Ai-ai-gasa: In feudal times, men and women in intimate relations were not supposed to be close together in public, to say nothing of linking arms or holding hands. One of the rare occasions this was permissible was a rainy day when they could enjoy intimacy by sharing an umbrella. Therefore, if a man offered one to a woman, it was often interpreted as an implicit expression of his love for her. Since then a man and a woman in love have been described as sharing an umbrella.

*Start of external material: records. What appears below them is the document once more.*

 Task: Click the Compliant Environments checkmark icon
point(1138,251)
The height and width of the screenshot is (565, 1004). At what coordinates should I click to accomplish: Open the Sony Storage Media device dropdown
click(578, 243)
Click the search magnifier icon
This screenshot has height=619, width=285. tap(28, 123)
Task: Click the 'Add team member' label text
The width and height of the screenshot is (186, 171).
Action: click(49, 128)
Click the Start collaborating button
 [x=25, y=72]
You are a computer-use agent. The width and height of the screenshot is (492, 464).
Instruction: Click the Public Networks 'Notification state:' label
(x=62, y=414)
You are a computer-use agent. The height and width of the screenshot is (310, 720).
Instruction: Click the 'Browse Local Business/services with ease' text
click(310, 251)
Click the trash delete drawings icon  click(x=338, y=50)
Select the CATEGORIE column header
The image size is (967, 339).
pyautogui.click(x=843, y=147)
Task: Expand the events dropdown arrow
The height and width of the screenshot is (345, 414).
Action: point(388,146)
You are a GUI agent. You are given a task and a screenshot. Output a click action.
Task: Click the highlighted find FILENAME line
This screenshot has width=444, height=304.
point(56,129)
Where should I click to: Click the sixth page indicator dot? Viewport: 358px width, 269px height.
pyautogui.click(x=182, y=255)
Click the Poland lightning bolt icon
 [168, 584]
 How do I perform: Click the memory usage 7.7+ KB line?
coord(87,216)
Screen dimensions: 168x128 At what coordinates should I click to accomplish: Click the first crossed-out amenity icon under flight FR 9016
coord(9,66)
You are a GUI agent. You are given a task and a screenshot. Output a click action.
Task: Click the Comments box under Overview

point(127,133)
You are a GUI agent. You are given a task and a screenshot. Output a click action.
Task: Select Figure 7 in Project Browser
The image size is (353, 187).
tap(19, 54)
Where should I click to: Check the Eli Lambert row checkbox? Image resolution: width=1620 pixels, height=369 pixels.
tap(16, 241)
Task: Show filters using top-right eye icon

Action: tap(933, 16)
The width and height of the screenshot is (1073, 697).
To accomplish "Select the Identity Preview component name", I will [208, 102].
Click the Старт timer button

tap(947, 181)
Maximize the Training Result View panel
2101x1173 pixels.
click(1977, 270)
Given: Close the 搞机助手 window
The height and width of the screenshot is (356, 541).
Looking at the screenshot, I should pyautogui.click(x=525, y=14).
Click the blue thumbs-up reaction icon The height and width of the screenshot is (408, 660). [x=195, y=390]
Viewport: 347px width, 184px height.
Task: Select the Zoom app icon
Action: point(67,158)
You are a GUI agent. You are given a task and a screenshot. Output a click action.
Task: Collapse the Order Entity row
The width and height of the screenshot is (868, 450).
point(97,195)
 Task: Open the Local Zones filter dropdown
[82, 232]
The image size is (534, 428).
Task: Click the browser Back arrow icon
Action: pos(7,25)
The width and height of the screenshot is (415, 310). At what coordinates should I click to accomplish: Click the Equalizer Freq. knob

That is how Shige and Yuko began, on the Dutch Slope. If Sato was Iōjima and Chinatown, Shige was Nagasaki. Yuko and he would meet at some landmark, find ways to distract Mrs Kogi with cake at a cafe and retreat to a sheltered spot. He would tell her the history of her own city and she would marvel at how little she knew, so ignorant of such a familiar place.
‘I have walked the cobbles, and passed the buildings, and watched the ships arrive and
know
nothing.'
Shige brought the place to life. They passed shops selling lanterns, spectacles or parasols and he conjured up those foreigners drawn here by trade and industry and adventure. Christians from the West and Chinese from the East marked the city's architecture and their bones filled the ground. Yuko would listen to his stories and beneath the wood and metal and stone she began to appreciate the human foundations that
lay among the physical structures. Shige spoke of the Portuguese traders in the sixteenth century, the rise and then suppression of Christianity, the Dutch and Chinese traders allowed entry to Nagasaki. They lived within designated areas to suppress smuggling, the spread of the Bible, the debasement of public morals. Little remained of the houses built for the Chinese in Juzenji-Go in 1689 save for a few stones, a ditch, some lattice doors. Yuko tried to understand what it must have been like to be one of those inhabitants kept in isolation. Shige read from a history book, ‘Tenkohodo was built for the sea goddess, Maso.' He drew a circle with his arm. ‘All the buildings were surrounded by three rings of containment: a six-foot fence, an empty moat and another bamboo fence.'

Yuko thought of those traders handing over rent to live like this, cut off from the world, and yet a conduit between countries as they sent and received goods. The fan-shaped man-made island of Dejima was built for the Dutch in 1636 and stretched two hundred feet from east to west and two hundred yards on the north and south side. To enter over the bridge a ticket was required. Shige skipped on to a list of the exports that poured through this place to Holland. Yuko imagined the ships as they sailed past the circular stone arc built into the sea. She saw the shine of copper, silver and gold; she felt the textures of the ceramics and lacquerware, the raw silk, shark skin and wood. She smelled the spices and tasted the strange new food: the sweet biscuits, the chocolate, beer, sour coffee, ham and vinegar.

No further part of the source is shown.